◆ Passage shown
════════════════════

137 Mich. 522 | Mich. | 1904

Carpenter, J.

Honorah Dalton is the widow of Lawrence Dalton, deceased.' The other parties to this suit are the children of said Lawrence and Honorah. The parties to this suit entered into a written agreement by which they settled a pending contest of the will of said Lawrence Dalton, deceased. Complainants brought this suit to enforce said agreement, and obtained a decree in the court below. Defendants insist that said agreement should be vacated, because no opinion was filed therein within six months after the cause was finally submitted, as required by section 558 of the Compiled Laws of 1897. It is not necessary in this case to determine whether or not the proper construction of this statute renders void a decree not entered within said six months, as it does not clearly appear on this record that the statute was violated. When the testimony was closed, time was given counsel to file briefs, and it does not appear that these briefs were filed *524—that is, that the case was, in the language of the statute, “finally submitted” — more than six months before* the decision of the controversy. We are compelled also to say that defendants’ counsel waived the objection by participating in the settlement of the decree without raising it.

The agreement sought to be enforced in this case contained a provision by which the amount which defendants Lawrence J. and Robert M. (proponents in the will contest) were to pay complainants (contestants in the will contest) was to depend upon the value of certain lands left by said Lawrence, deceased. This value was to be determined by the majority of three arbitrators. The arbitrators were to be appointed in the usual manner. Two of said arbitrators signed a report, agreeing on the value of said land. It is urged that this agreement for settlement is not binding, because complainants, being married women; were incapable of entering into a contract of' arbitration. The arbitration in question was not a statutory arbitration, and therefore the clause in section 10924 of the Compiled Laws of 1897, excepting “married women ” from the persons who may enter into a statutory arbitration, has no application. The arbitration in question was a common-law arbitration, and in our judgment section 8690, 3 Comp. Laws — the statute which gives a married woman complete power to contract with relation to her own property — authorized the making of the contract in question. See Morse on Arbitration and Award, p. 27.

It is also contended that the contract was invalid because Margaret Baumgartner, another child of Lawrence and Honorah Dalton, was pot a party to, and did not sign, the same. Margaret Baumgartner was undoubtedly interested in the probate of her father’s will. If the contest instituted by complainants had succeeded, she would have profited by it the same as they. But it is to be inferred from this record that she did not make herself a party to that controversy. It therefore follows that the decisions (see Owen *525v. Hurd, 2 Term Rep. 643; McCarthy v. Swan, 145 Mass. 471 [14 N. E. 635]) which hold that all the parties to a controversy must sign the agreement to submit to arbitration have no application. Nor is it true that the award of the arbitrators determined her rights. The authorities (see Gregory v. Trust Co., 36 Fed. 408; City of Mobile v. Wood, 95 Fed. 537) which hold that such agreements are invalid unless all parties who are bound thereby sign the same have therefore no application.

════════════════════

◆ Record list
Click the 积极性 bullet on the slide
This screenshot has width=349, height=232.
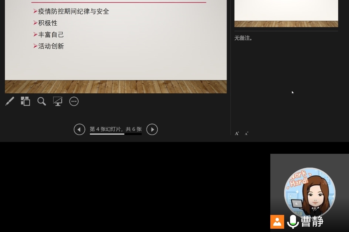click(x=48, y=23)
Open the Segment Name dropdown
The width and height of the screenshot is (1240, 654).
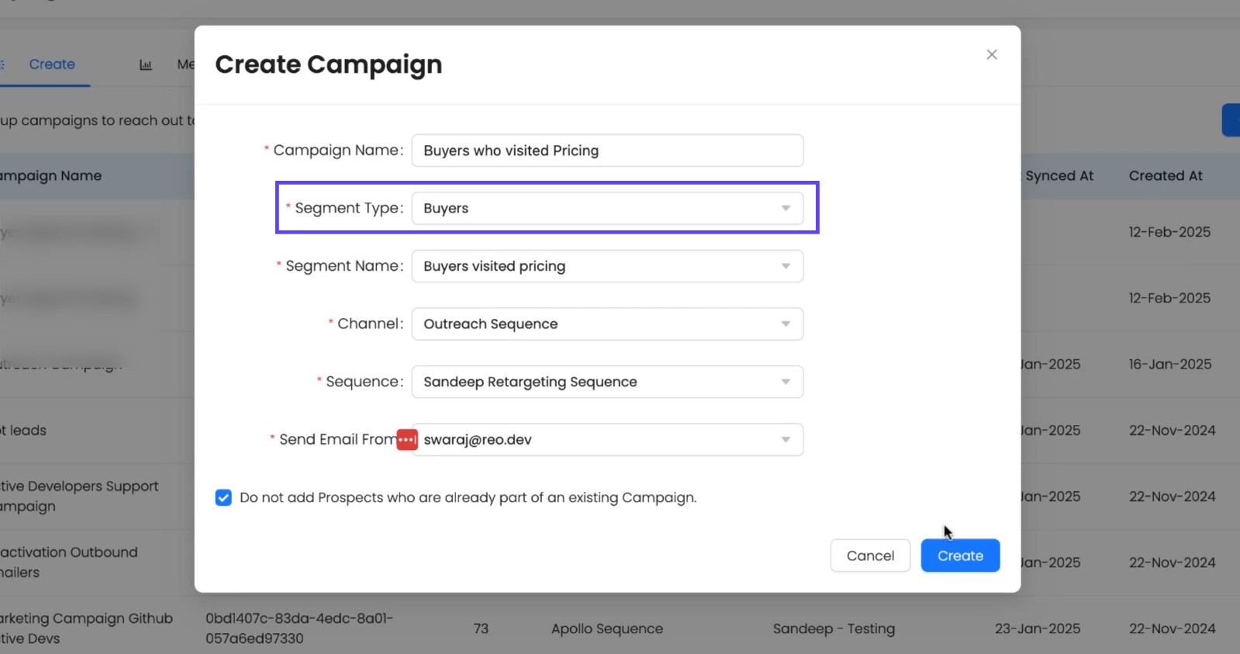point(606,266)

════════════════════

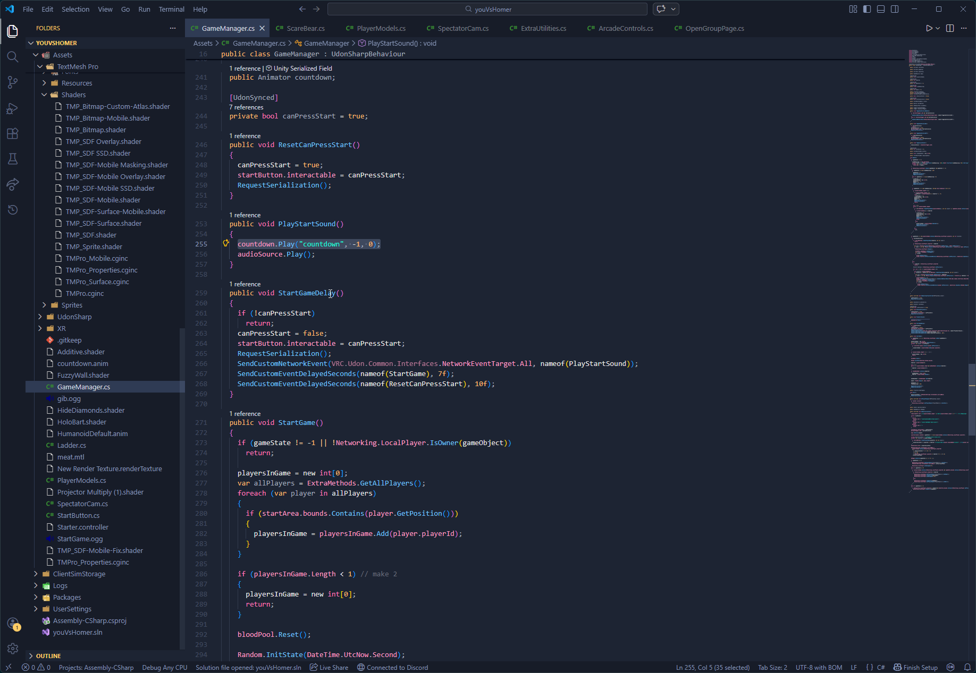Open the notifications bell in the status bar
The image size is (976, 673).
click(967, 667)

════════════════════

◆ Exercise description
Continue the court opinion about the Dalton will-contest settlement from the point where it stops.

◆ Response for this exercise
It is insisted that the award of the arbitrators is not binding because of various irregularities. In our judgment these objections should not be considered by this court, because the parties to this suit have made a valid and binding agreement to accept the decision of the circuit court as final. In the agreement, heretofore referred to, we find this language:

“ If any question should hereafter arise between the parties hereto as to the construction and enforcement of this agreement, the same shall be submitted for decision to this court [the agreement was entitled in the circuit court for the county of Wayne] and its decision shall be final.”

We cannot agree with defendants’ counsel that this language, properly construed, referred to the law side of the court, in which the will contest was then pending. It is much more reasonable to suppose that it referred to that side of the court which would have jurisdiction of the controversy that might arise, and that means in this case the chancery side of the court. Nor can we agree that the proper construction of this language permits an appeal. It cannot be said that the agreement that the decision of the circuit court shall be final, as it can of an agreement that an award shall be “final and conclusive,’’ merely indicates the intention of the parties to be bound by the decision. See Mussina v. Hertzog, 5 Bin. (Pa.) 387. The agreement that the decision shall be “ final ” necessarily implies that it shall not be reviewed by another court.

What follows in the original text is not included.